Saved entries:
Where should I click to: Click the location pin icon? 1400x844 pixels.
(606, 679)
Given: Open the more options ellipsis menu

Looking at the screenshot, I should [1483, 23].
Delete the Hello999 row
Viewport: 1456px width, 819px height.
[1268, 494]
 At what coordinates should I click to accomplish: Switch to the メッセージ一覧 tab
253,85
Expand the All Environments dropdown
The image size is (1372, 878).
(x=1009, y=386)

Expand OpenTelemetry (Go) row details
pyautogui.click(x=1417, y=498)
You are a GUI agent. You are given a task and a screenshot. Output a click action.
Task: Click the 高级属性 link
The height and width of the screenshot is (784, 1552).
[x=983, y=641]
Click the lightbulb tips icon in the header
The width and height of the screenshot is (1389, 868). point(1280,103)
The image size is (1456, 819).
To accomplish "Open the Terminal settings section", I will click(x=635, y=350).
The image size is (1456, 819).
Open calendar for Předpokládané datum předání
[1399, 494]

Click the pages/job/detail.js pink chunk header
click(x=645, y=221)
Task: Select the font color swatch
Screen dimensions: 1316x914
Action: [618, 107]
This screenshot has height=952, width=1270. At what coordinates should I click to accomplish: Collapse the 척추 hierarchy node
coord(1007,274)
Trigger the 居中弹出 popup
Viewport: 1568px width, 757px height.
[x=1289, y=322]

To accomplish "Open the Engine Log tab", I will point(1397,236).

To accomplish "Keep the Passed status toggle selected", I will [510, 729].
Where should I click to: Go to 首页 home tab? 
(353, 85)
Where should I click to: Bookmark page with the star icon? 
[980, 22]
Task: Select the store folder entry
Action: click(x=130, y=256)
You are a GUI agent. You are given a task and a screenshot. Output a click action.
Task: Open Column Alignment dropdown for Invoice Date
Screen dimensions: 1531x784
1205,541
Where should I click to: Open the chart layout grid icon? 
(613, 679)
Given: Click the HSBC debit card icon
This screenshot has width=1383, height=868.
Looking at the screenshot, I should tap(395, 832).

■ What is required
The result should be every line that contains "will", copied from the entries.

■ The answer
To accomplish "Open the Terminal settings section", I will click(x=635, y=350).
To accomplish "Open the Engine Log tab", I will point(1397,236).
To accomplish "Keep the Passed status toggle selected", I will [510, 729].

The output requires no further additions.